Yirmi altı yaşında olmama rağmen hiç bir kadınla aramda duygusal bir bağ oluşmamıştı. Bunu bende istemiyordum. İsteyemezdim. Ben aşık olamazdım. Çünkü ilerde hayatımı paylaşacağım insanı da ailemin seçeceğinin farkındaydım. Ben bunları yaşamaya mecburdum. Karşı çıkacak ne gücüm ne de cesaretim vardı.

Şuanda da sokak sokak dolaşarak benim için tutulan evi bulmaya çalışıyordum. Elimde bulunan navigasyon beni nerdeyse 1 saattir aynı sokaklara sokup çıkarıyordu. Sinirlenmeye başlıyordum ve sinirlenmenin verdiği hiddetle uygulamadan çıkan kadın sesinin yönlendirmesinin tam tersi istikamete direksiyonu kırmıştım. Kendimi koca koca bahçelerin için de bulunan lüks, iki veya üç katlı binaların olduğu bir sokakta bulmuştum.

Gözlerimi tek tek evlerin üzerinde yazan numaralarda gezdirerek sabrımın son bir kısmı ile kendimi sınıyordum. Sonunda bana verilen adresteki numara ile aynı olan kapı numarasına sahip binanın önünde arabayı durdurmuştum.

Evi uzun bir süre incelemiştim. Fazlası ile büyüktü. Koca evde tek başıma napabilirdim tanrı aşkına. Hayatımda her şey gösterişti ve ben bundan artık iğreniyordum.

Eşyalarımın benden önce buraya ulaşıp her şeyin hallolduğunu bildiğim için önemli bir kaç eşyamın bulunduğu çantamı elime alıp eve doğru ilerlemeye başlamıştım. Kapıyı açıp bahçeye adım attığımda dalgınlığımı yan bahçeden gelen gülüşme sesleri bozmuştu. Ne güzel şeydi gülümsemek. Son zamanlarda içten ve isteyerek yapamadığım şeyler arasındaydı sanırım. İstiyordum. Gülmek,mutlu olmak ve rahata erişmek istiyordum. Sadece istediğim gibi yaşayayım istiyordum. Ne para ne de gösteriş hiç biri umrumda değildi.

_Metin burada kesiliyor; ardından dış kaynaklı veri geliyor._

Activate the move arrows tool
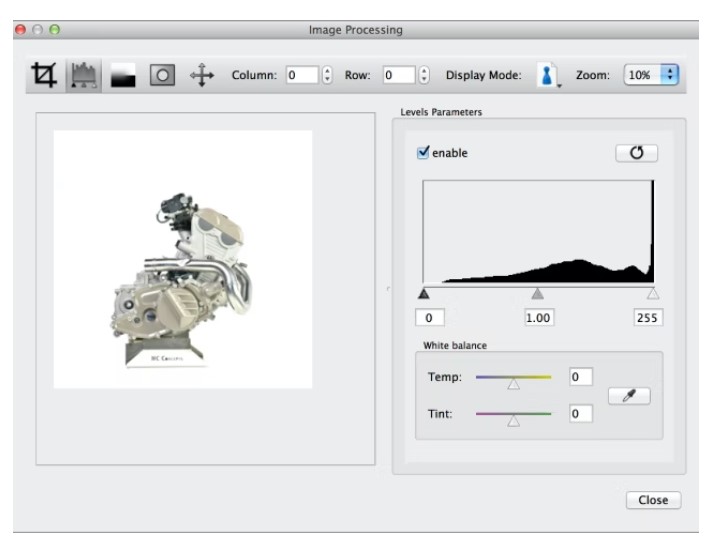Screen dimensions: 713x544 tap(202, 76)
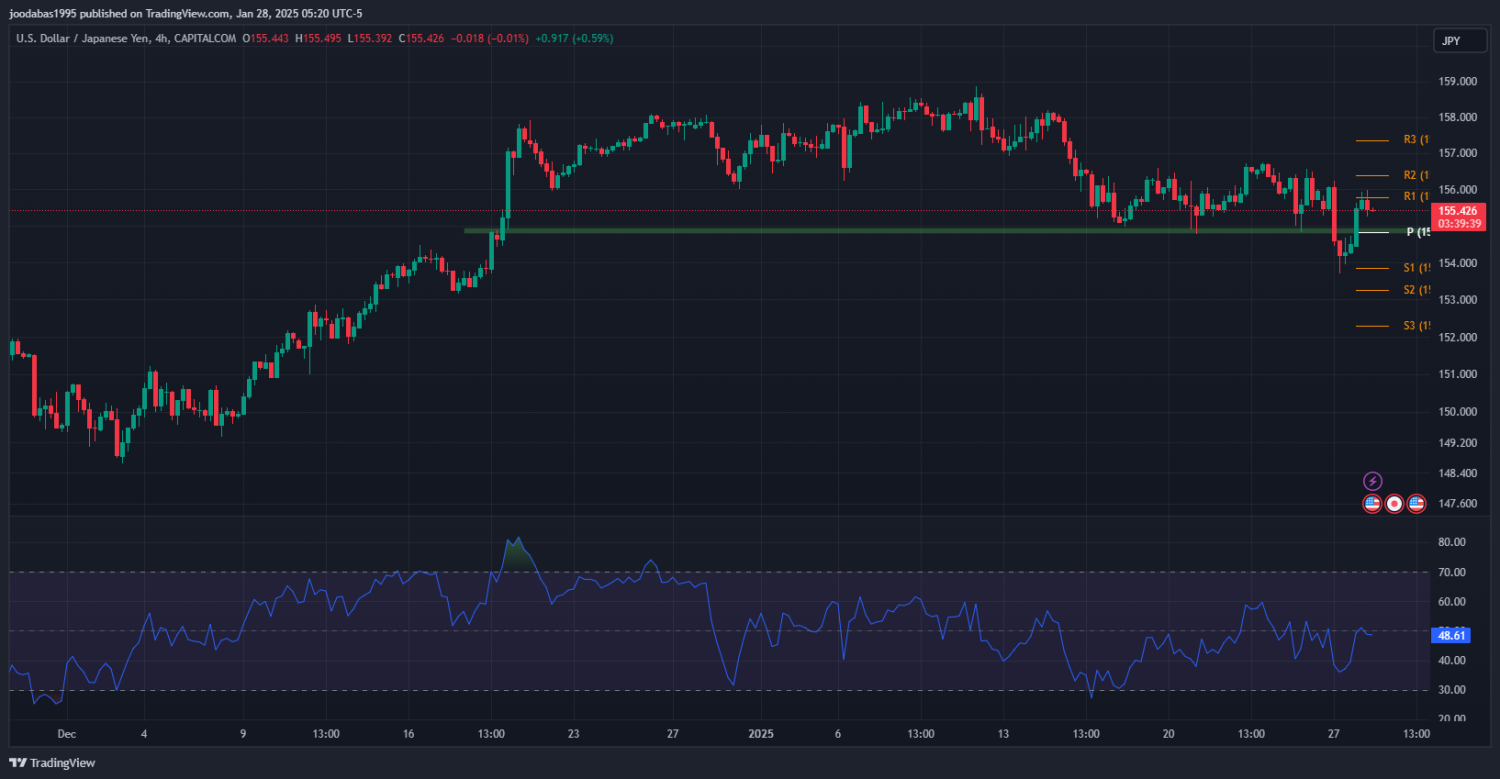The width and height of the screenshot is (1500, 779).
Task: Select the R2 pivot resistance line label
Action: pyautogui.click(x=1415, y=175)
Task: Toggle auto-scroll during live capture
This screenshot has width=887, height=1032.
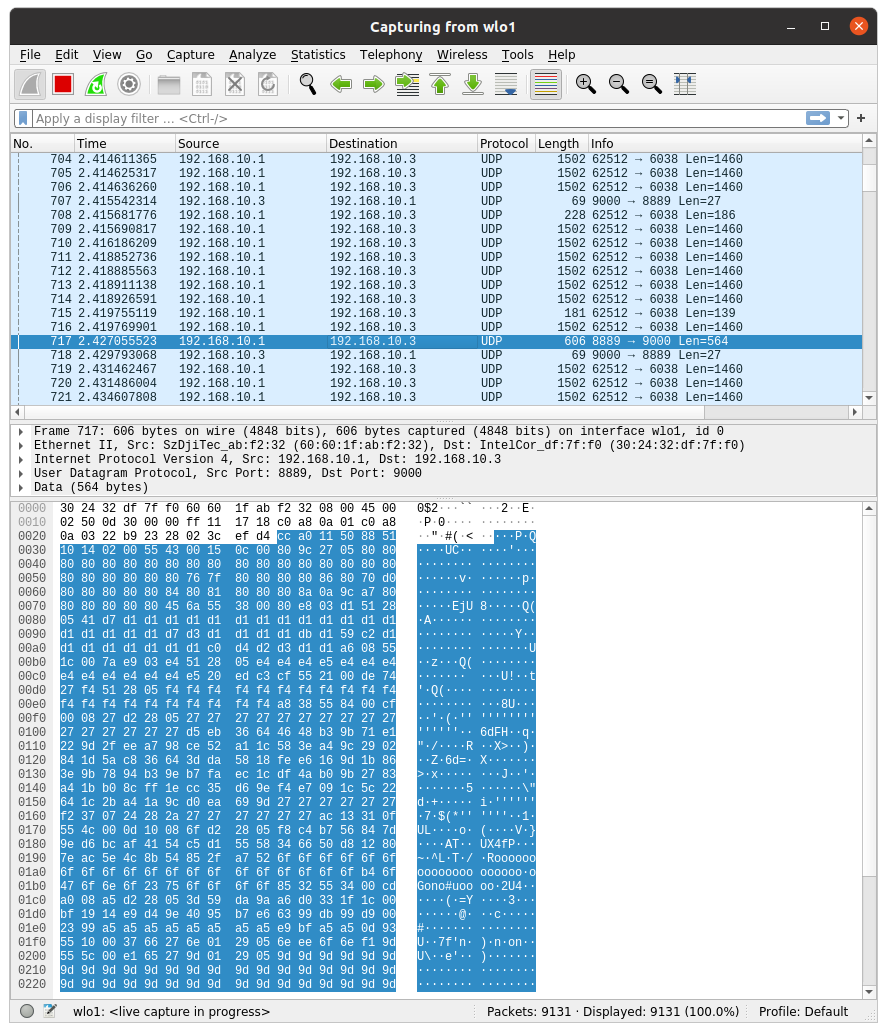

Bir süre daha bir şey görebilmek adına iki bahçeyi ayıran bitki topluluğunu izlemiştim. Ardından kendimi gelerek ilerlemeye başlamıştım.
Kapıya ulaşıp anahtar ile kilidi kavuşturunca çıkan yüksek sesten kilidin değişmesi gerektiğini anlamıştım. Eski olmalıydı çünkü çok fazla ses çıkarmıştı. Öyle ki yan komşularıma kadar ulaşmış yerde oldukları için göremediğimi anladığım komşularım ayaklanıp bana gülümsemelerini sunmuşlardı. Üstleri ıslaktı. Muhtemelen çimleri sulama görevini biri oyuna çevirmişti. Gülüşmelerin sebebini de aklımda oturtmuştum.

" Ah hoşgeldiniz. Yeni taşınacak kişi olmalısınız?"

Benimle nerdeyse aynı boyda, iri omuzları ve yapılı bir vücudu adam söze başlamıştı. Bu konularda çekingendim. Eğer bir şey söylemeseydi kafamı çevirip eve girebilirdim.

Sorduğu soruya karşılık yüzümde ki gülümseme ile kafamı sallamıştım.

" Bay Jeon'un oğlu olmalısınız. Kendisini tanıyorum. Size burda yardımcı olacağız. Hiç çekinmeyin."

Teşekkür etmiştim. Fakat daha fazla konuşmam gerektiğini hissetmiştim. Kabalık yapmak istemiyordum.

" Ah kusura bakmayın kendimi tanıtmadım. Ben Jeon Jeongguk."

Kafasını anladığını belli edercesine aşağı yukarı sallamıştı.

" Tanıştığıma çok memnun oldum. Bende Kim Taehyung."

Biraz durakladı. Ardından yanında ki kadına gülerek çevirdi bakışlarını.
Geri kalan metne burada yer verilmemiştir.